Thank you, dearest one, for being you and sharing this crazy
world with me, for cheering me up when I get down, for enlarging my life
in so many ways, for making me braver and more adventurous, for always supporting me in my work and creativity,
for being unafraid to truly know me and allow me to know you, and for being there, not virtually, but in the flesh, every single day.
I'm getting ready to take off on a trip on Wednesday, so here are two posts from this week in February, five years ago, when we were still going back and forth between Vermont and Montreal, and my father-in-law was still alive. Enjoy.
Relentless snow. In the yard, wrought iron chairs buried under
mounding pillows; arching rose canes; circled peony rings, their thin
blue shadows.
Type etches a white screen, a page. Notes race over keys, under fingers -- courante, rondeau, capriccio -- drawing lines, circles, bodies; dancing out of the room.
"You know what we say in Arabic..." said my father-in-law on the
phone last week, after we'd told him everything was fine with us. "...If you don't have any worries, invent one."
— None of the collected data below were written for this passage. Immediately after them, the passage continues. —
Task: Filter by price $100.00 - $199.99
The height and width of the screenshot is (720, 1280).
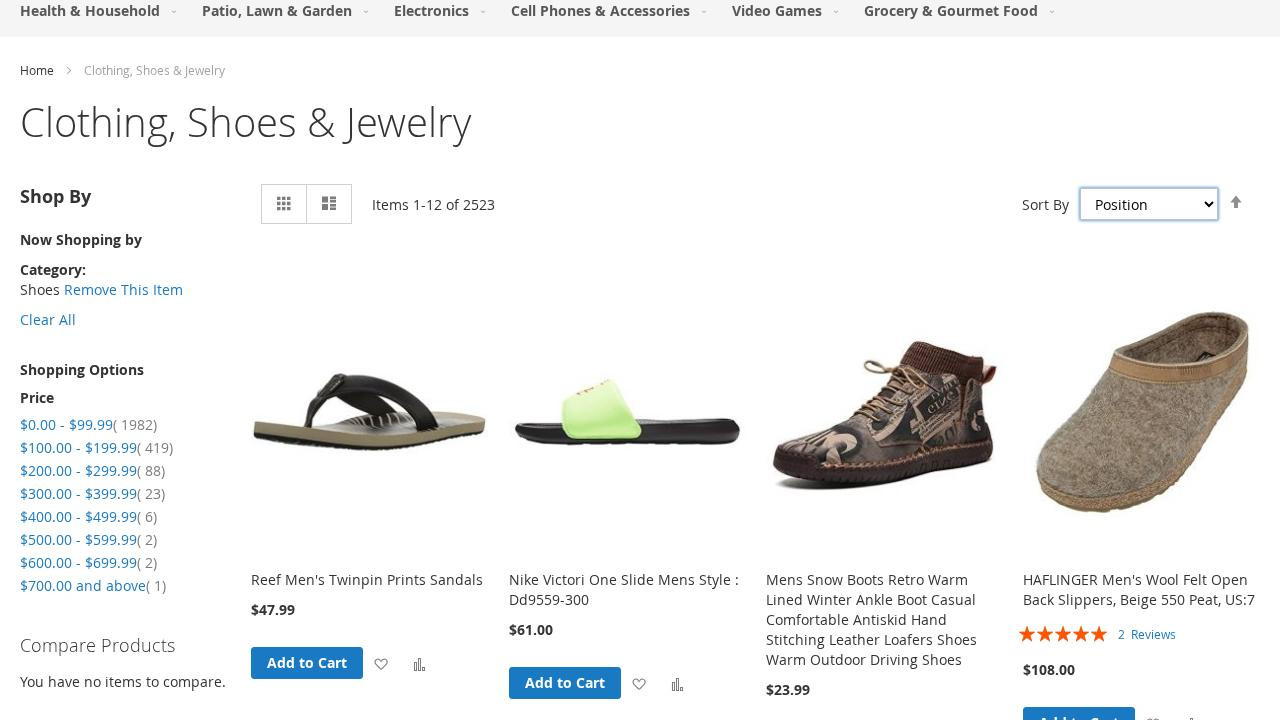Action: coord(78,448)
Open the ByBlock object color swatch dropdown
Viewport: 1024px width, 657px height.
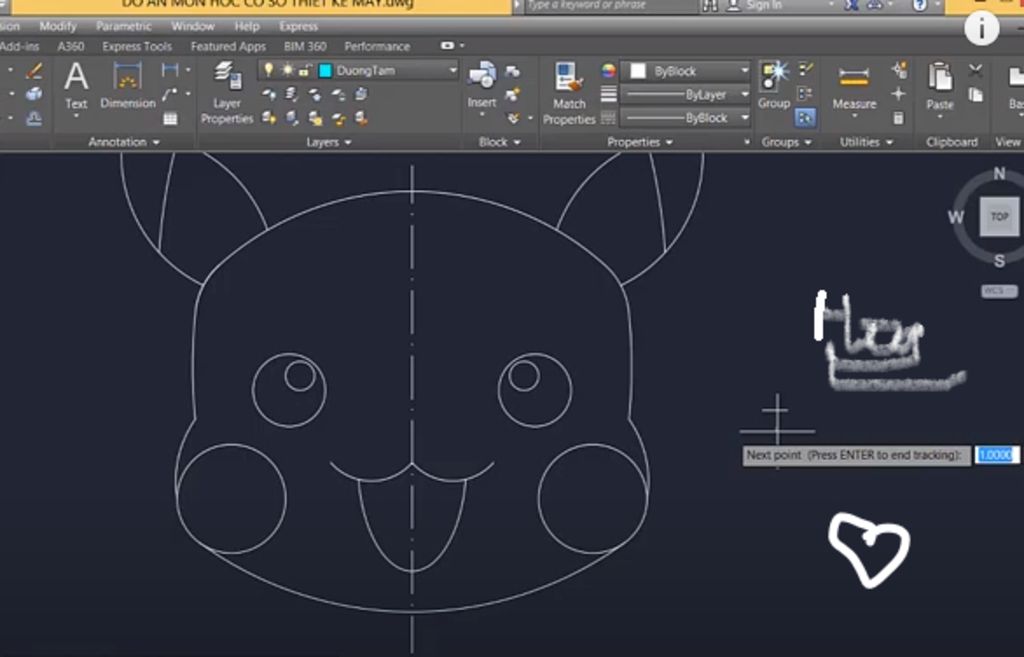(x=686, y=71)
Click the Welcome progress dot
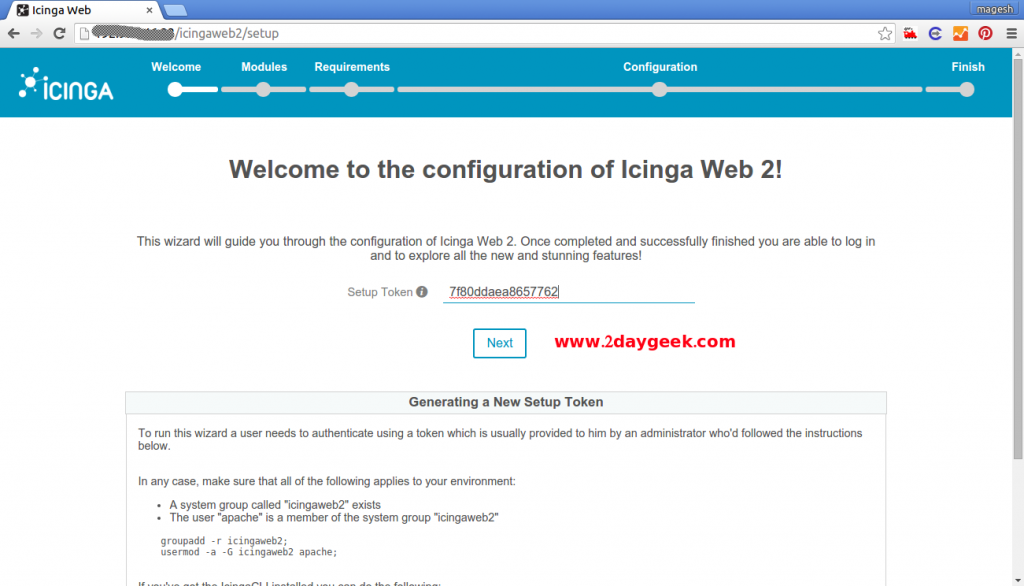1024x586 pixels. click(175, 89)
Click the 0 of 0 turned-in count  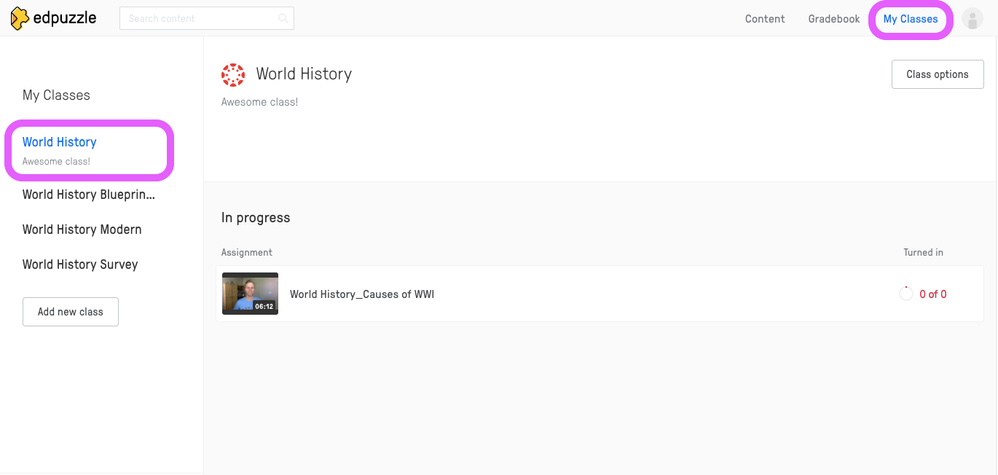coord(933,294)
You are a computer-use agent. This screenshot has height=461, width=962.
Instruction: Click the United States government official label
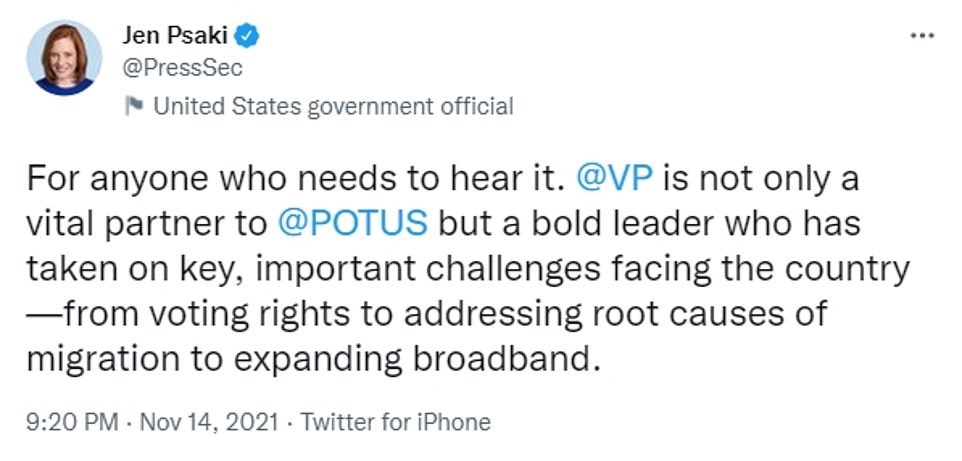pos(332,106)
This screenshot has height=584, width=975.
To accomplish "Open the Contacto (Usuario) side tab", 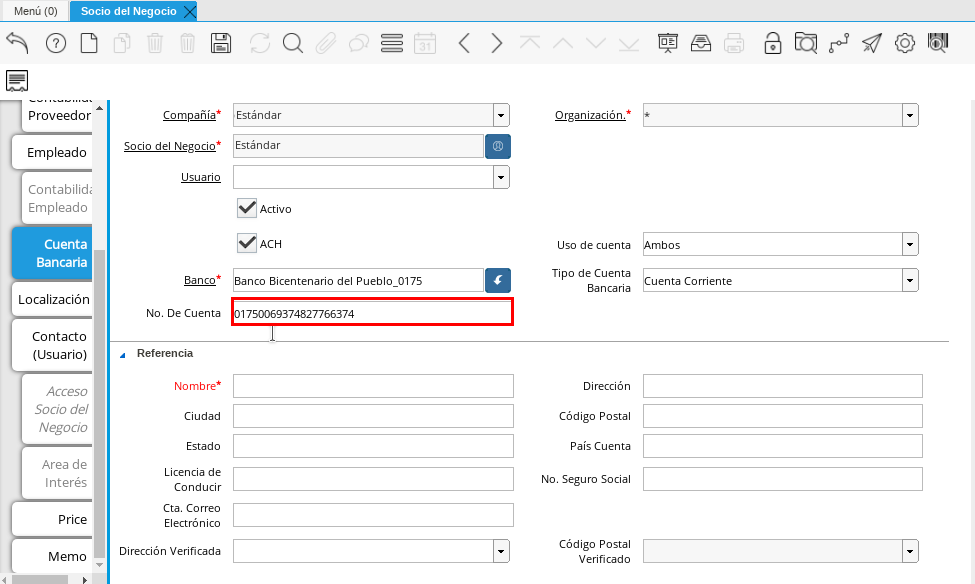I will point(58,345).
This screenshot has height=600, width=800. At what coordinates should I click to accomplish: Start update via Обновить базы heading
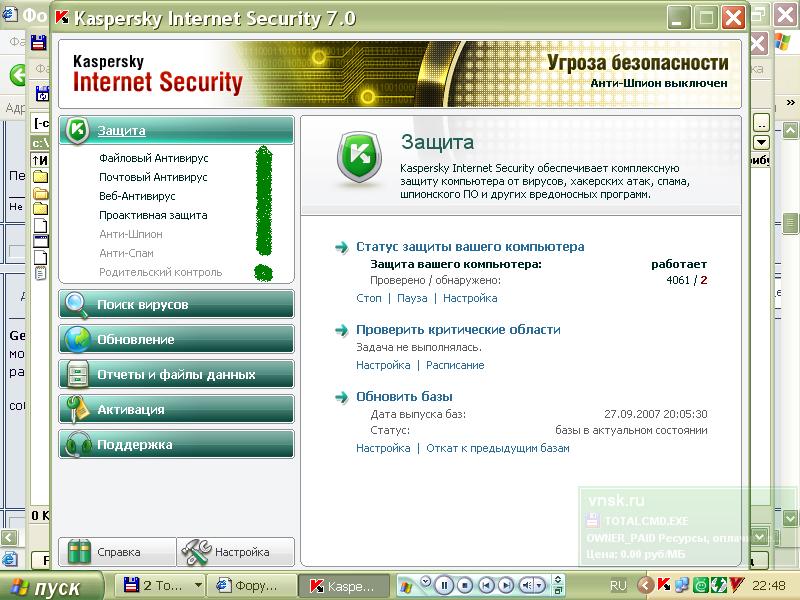(x=404, y=397)
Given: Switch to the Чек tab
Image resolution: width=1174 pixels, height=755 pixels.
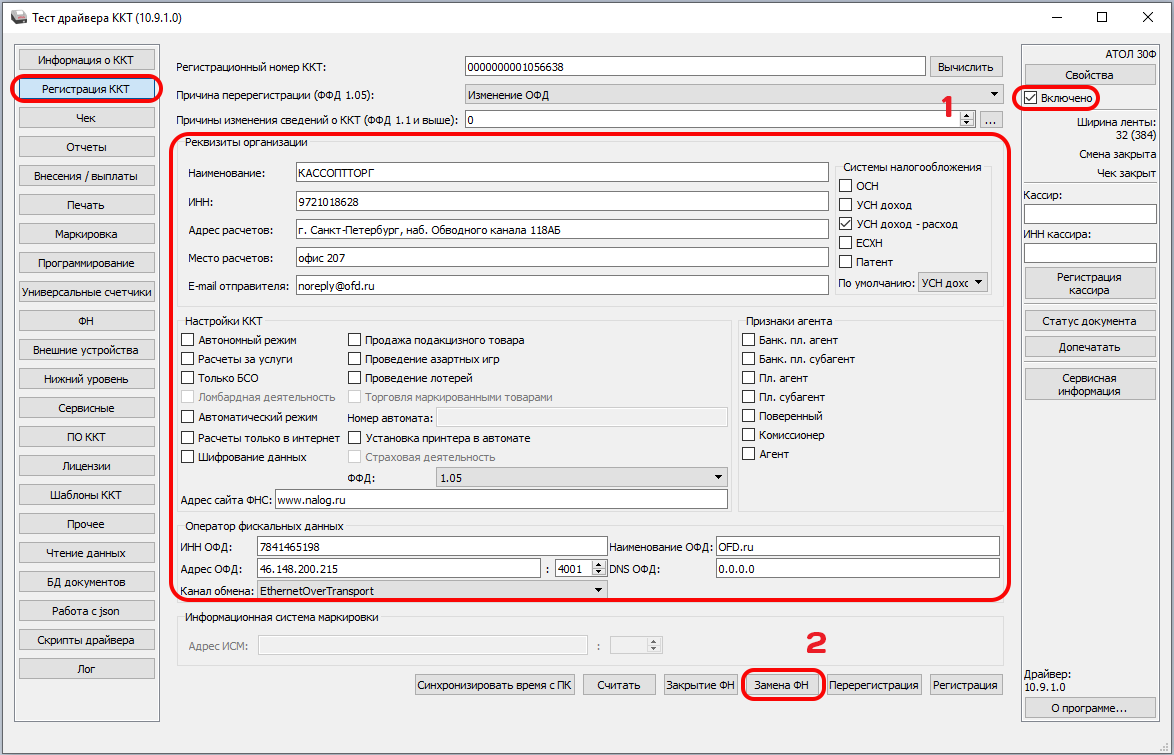Looking at the screenshot, I should coord(86,118).
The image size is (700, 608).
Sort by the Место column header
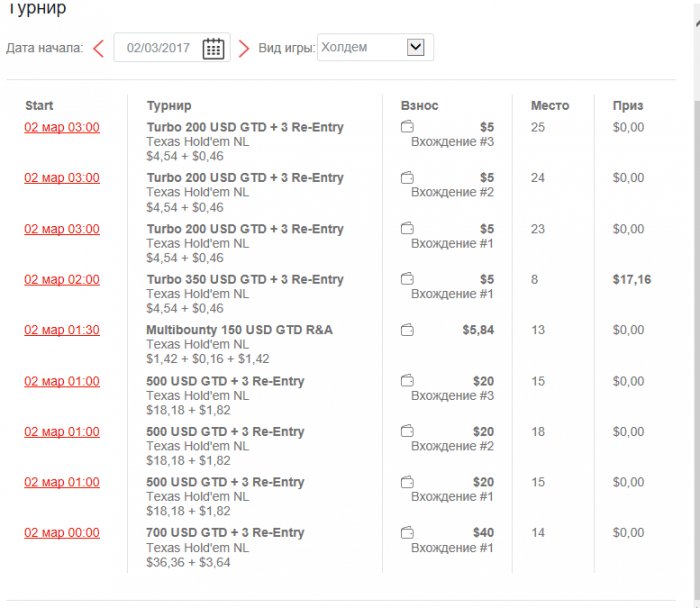point(550,105)
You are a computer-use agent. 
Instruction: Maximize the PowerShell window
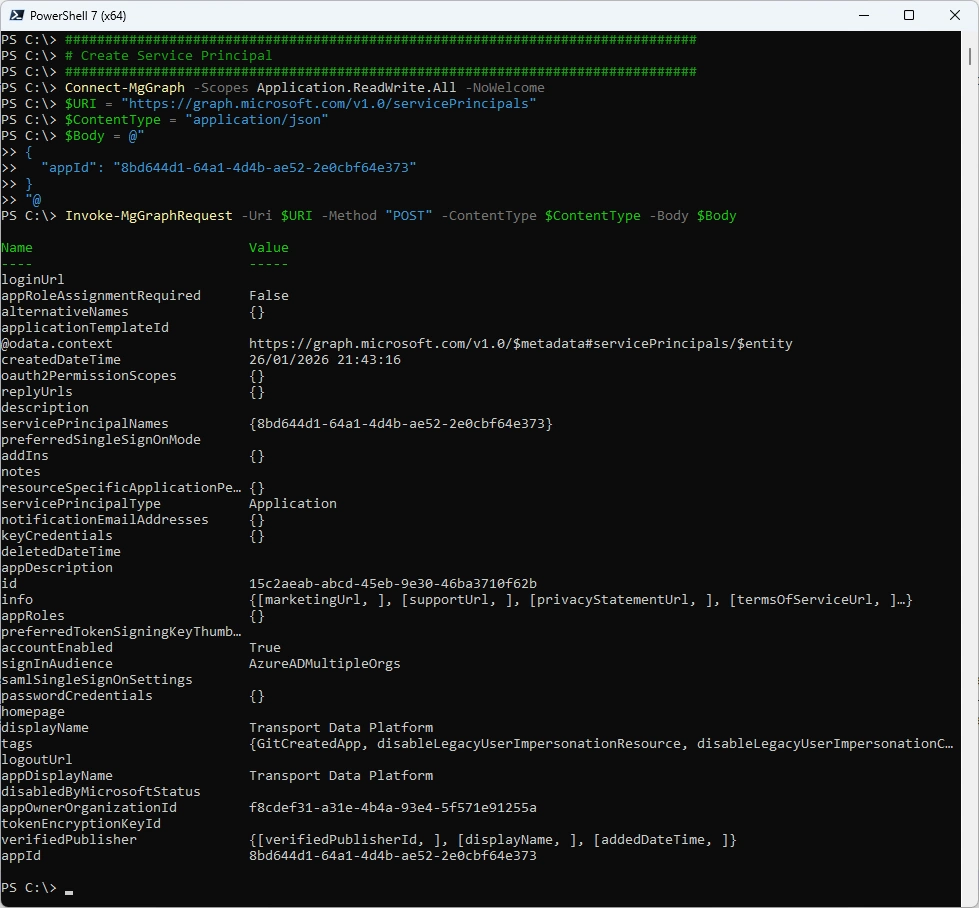[x=909, y=15]
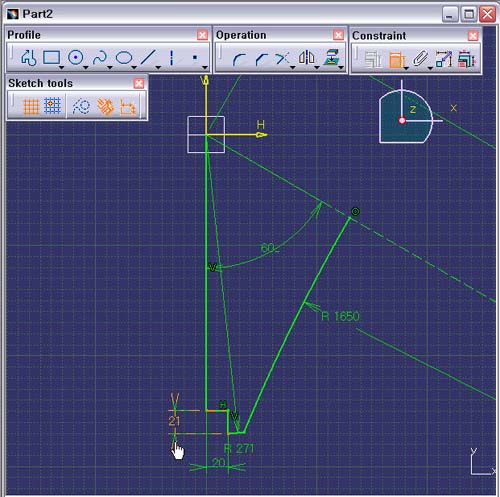Toggle the Grid display
This screenshot has height=497, width=500.
pyautogui.click(x=31, y=107)
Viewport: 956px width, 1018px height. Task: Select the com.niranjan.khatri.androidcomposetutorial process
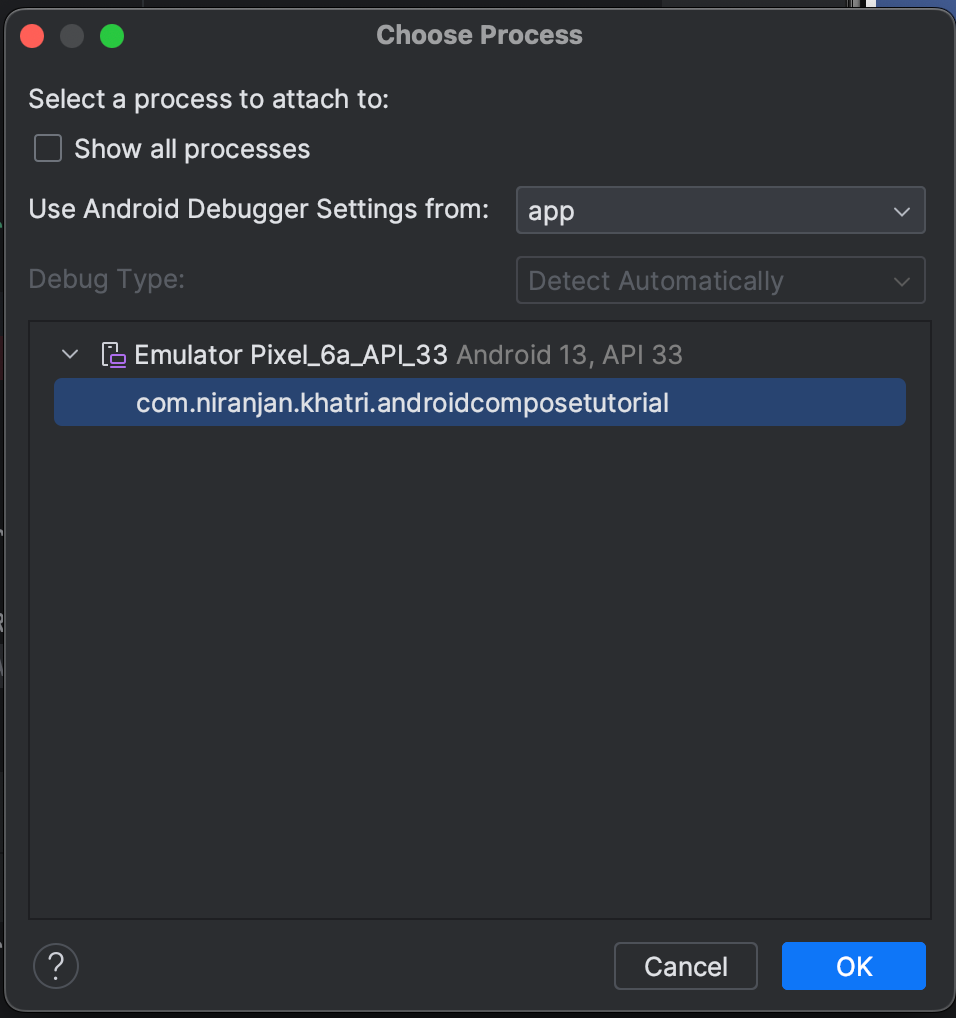402,402
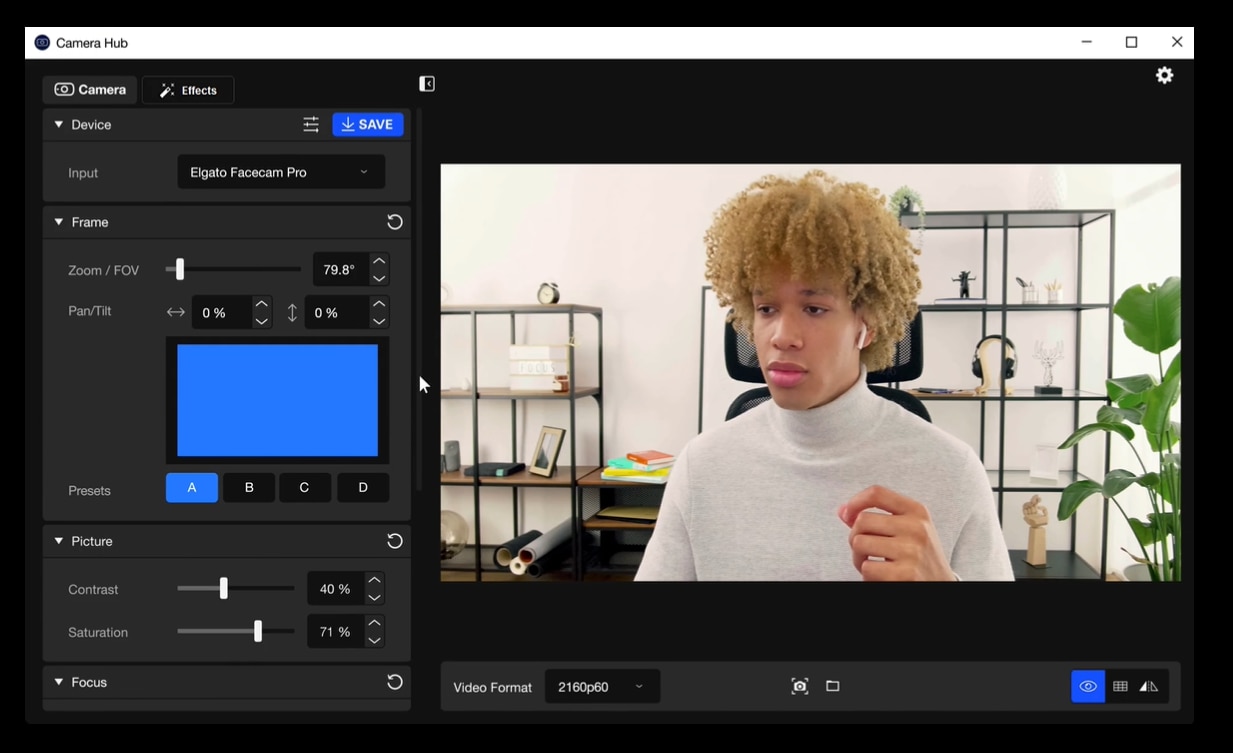Open the Input device dropdown

[280, 173]
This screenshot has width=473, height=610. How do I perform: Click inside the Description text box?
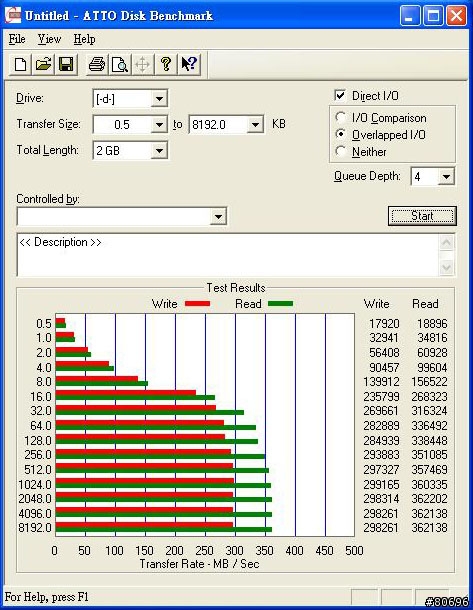tap(229, 255)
Two nights ago my sister-in-law called to tell us that he was in the
hospital again, after another incident of chest pain strong enough that
three nitroglycerin tablets wouldn't relieve it. His regular doctor is
out of town, on a lecture circuit, so she wasn't there to keep him out
of the hospital, as their mutually-agreed-upon care plan had said.
We're going down tomorrow, but today I called and got the main
hospital switchboard, where I was asked to spell his last name
(something that never happens in Montreal - they know how to pronounce
and spell it here). She transferred me to the nursing station on his
floor, where I was asked to repeat the name several times more. Finally I
heard the beside phone ringing, and the familiar fumbling and delay as
he juggled the receiver on its precarious journey from the cradle to his
ear.
His voice sounded strong, and he was full of stories about the
staff's efficiency; the misfortune of being ill on a weekend when all
the doctors were out "enjoying their profits;" the way "all the
furniture in the room had been rearranged" since this morning. He had
needed to wash up in the shower and to his horror, two young female
nurses had been sent to the room. "Imagine! They wanted to go into the
shower with me!" he exclaimed. "I told them, 'Over my dead body!'" and
they sent a male instead, which was all right. he did everything for
me." Even though I couldn't see him, I could imagine his head shaking in
wonderment at this latest adventure. He said he was up sitting in a
chair, and that he was comfortable but wouldn't be released until
Monday, since there were no doctors anywhere around. "A helicopter just
flew by the window!" he reported, no doubt seeing the rescue helicopter
that transports accident victims and premature babies from the remote
areas of the region to the medical center. "Amazing! It's just
incredible what goes on here."
He ordered us to enjoy ourselves while we could. "How's your work
going?" It was fine, we told him - the irony is that we're working on a
publication about end-of-life care in American hospitals - but we didn't
say that. We assured him we'd see him soon. "I'll see you then, insh'allah," he said. "In Arabic we have a saying:'The devil never cracks his own pot.' Catastrophes keep happening, but I'm still here."